We'll focus mostly on src, where the RedisAI implementation is contained, exploring what there is inside each file. The order in which files are exposed is the logical one to follow in order to disclose different layers of complexity incrementally.

redisai.c

This is the entry point of the RedisAI module, responsible for registering the new commands in the Redis server, and containing all command functions to be called. This file is also responsible for exporting of Tensor, Script and Model APIs to other Modules.

tensor.h

Contains the helper methods for both creating, populating, managing and freeing the Tensor data structure, as well as the methods for managing, parsing and replying to tensor related commands or operations.

model.h

Contains the helper methods for creating, populating, managing and freeing the Model data structure. Also contains methods for managing, parsing and replying to model related commands or operations, that take place in the context of the Redis main thread.

The helper methods that are related to async background work are available at model_script_run_session.h header file.

script.h

Contains the helper methods for creating, populating, managing and freeing the PyTorch Script data structure. Also contains methods for managing, parsing and replying to script related commands or operations, that take place in the context of the Redis main thread.
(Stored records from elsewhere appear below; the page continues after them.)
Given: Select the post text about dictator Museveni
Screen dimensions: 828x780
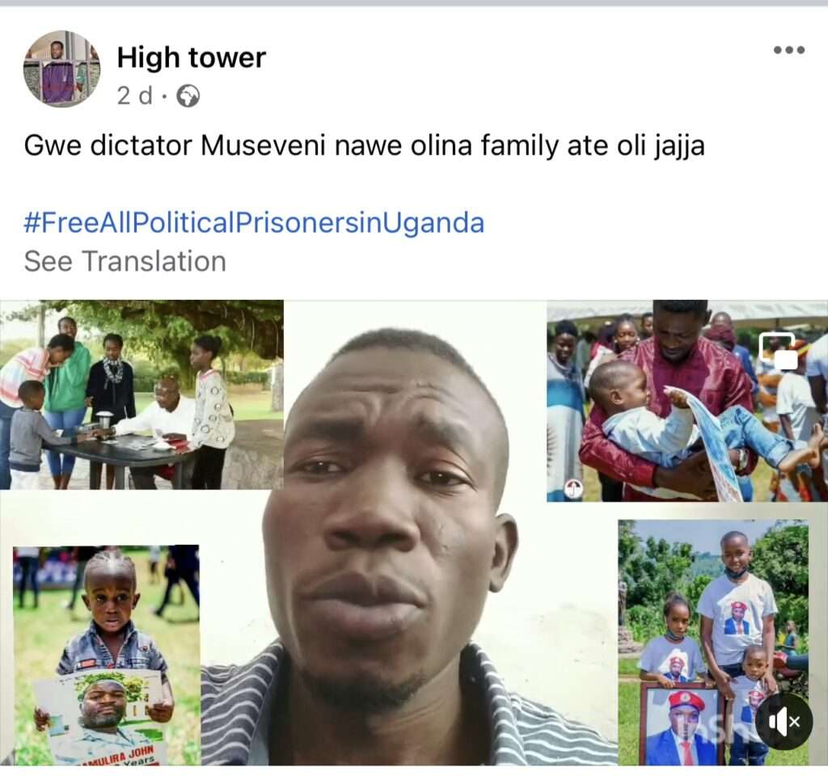Looking at the screenshot, I should pos(365,145).
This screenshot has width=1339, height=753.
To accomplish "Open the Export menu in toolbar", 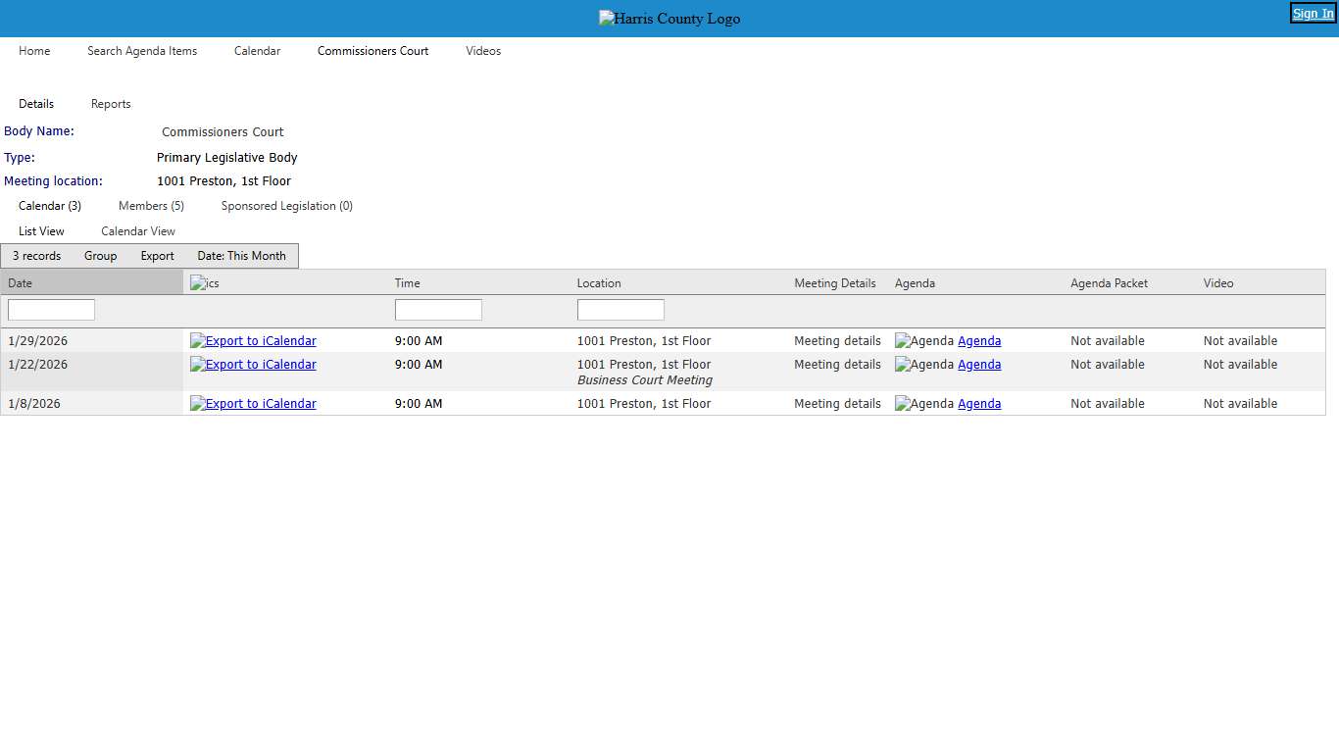I will 157,256.
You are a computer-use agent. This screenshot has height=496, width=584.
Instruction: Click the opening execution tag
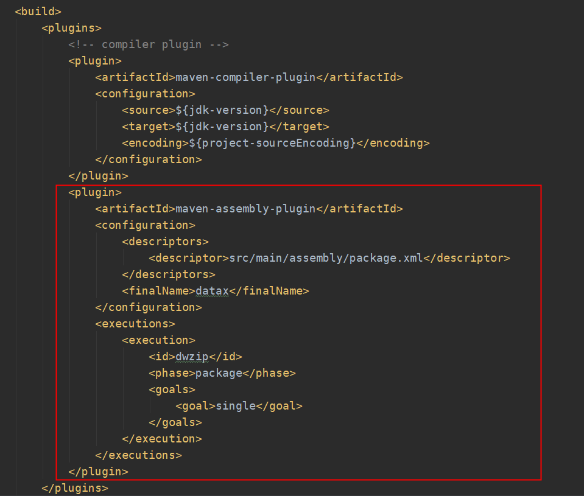tap(158, 340)
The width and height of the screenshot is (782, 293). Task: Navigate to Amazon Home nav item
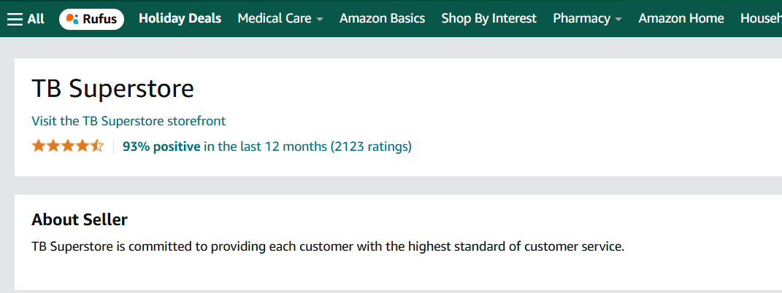[681, 19]
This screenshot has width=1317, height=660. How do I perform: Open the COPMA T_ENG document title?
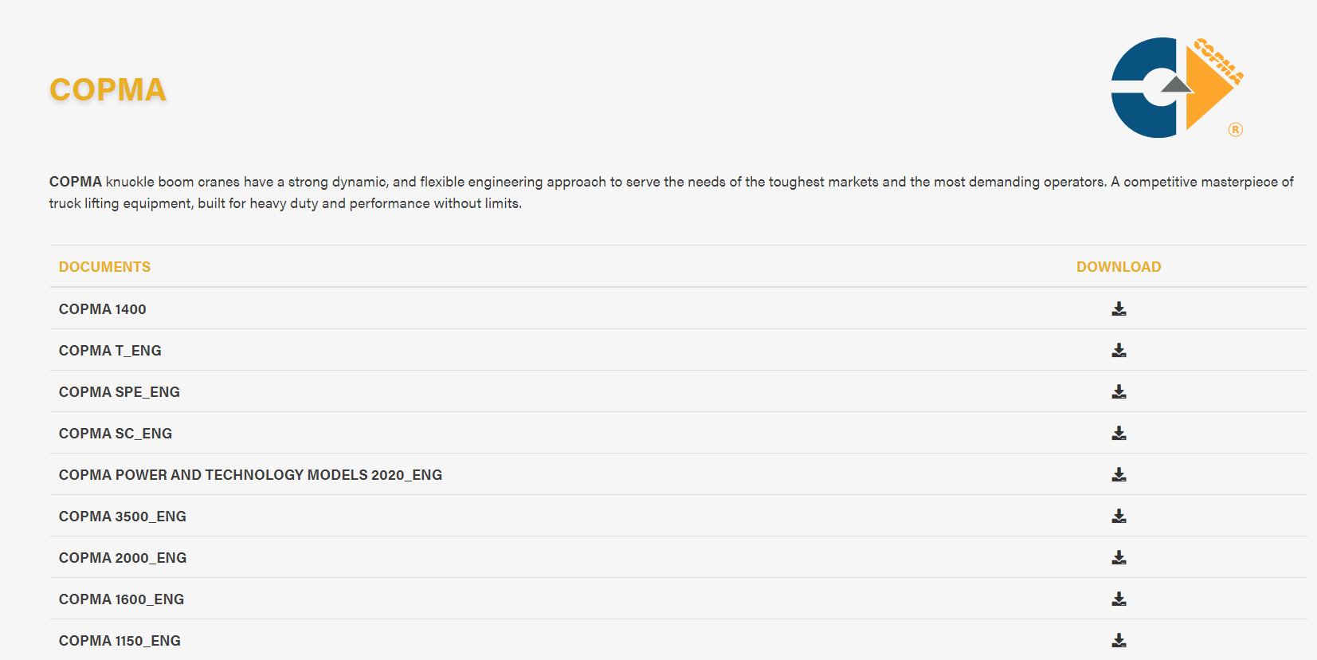(x=110, y=351)
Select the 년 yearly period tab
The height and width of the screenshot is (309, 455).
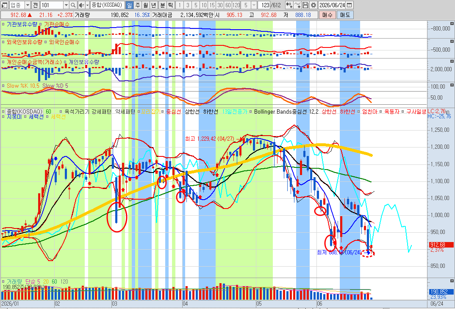[x=154, y=5]
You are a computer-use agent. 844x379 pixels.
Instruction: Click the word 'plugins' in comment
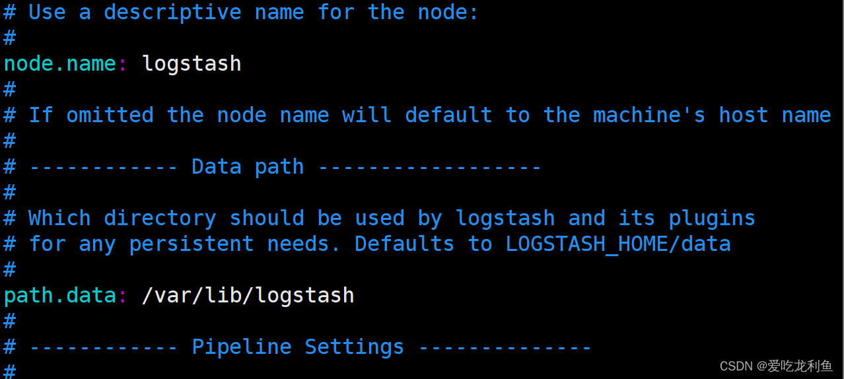pos(712,219)
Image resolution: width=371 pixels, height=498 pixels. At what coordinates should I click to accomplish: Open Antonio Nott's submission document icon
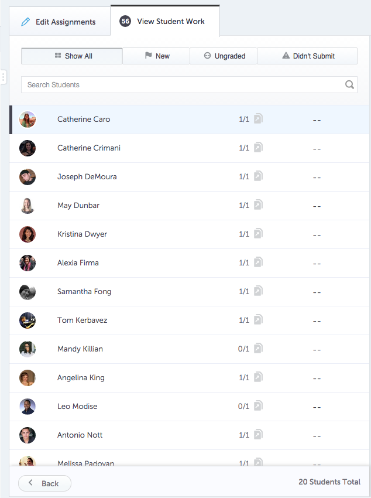click(x=258, y=435)
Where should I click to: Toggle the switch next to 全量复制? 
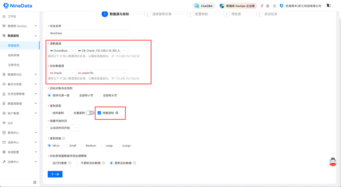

The helper methods that are related to async background work are available at model_script_run_session.h header file.

dag.h

Contains the helper methods for parsing, running the command in the background, and replying to DAG structured commands.

run_info.h

Contains the structure and headers that create, initialize, get, reset, and free the structures that represent the context in which RedisAI blocking commands operate, namely RedisAI_RunInfo and the RAI_DagOp.

model_script_run_session.h

Contains the methods that are related to async background work that was triggered by either MODELRUN or AI.SCRIPTRUN commands, and called from RedisAI_Run_ThreadMain.

This file also contains the function signatures of the reply callbacks to be called in order to reply to the clients, after the background work on AI.MODELRUN and AI.SCRIPTRUN is done.

background_workers.h

Contains the structure for managing per-device queues that are used for decoupling the work from the main thread to the background worker threads. For each of the incoming AI.MODELRUN, AI.SCRIPTRUN, and AI.DAGRUN commands, the request is queued and then executed asynchronously to one the device queues.

stats.h

Contains the structure and headers that create, initialize, get, reset, and free run-time statics, like call count, error count, and aggregate durations of AI.MODELRUN and AI.SCRIPTRUN sessions.

The statistics are ephemeral, meaning that they are not persisted to the Redis key space, and are reset when the server is restarted.

err.h

Contains the structure and headers of an API for creating, initializing, getting, resetting, and freeing errors of the different backends.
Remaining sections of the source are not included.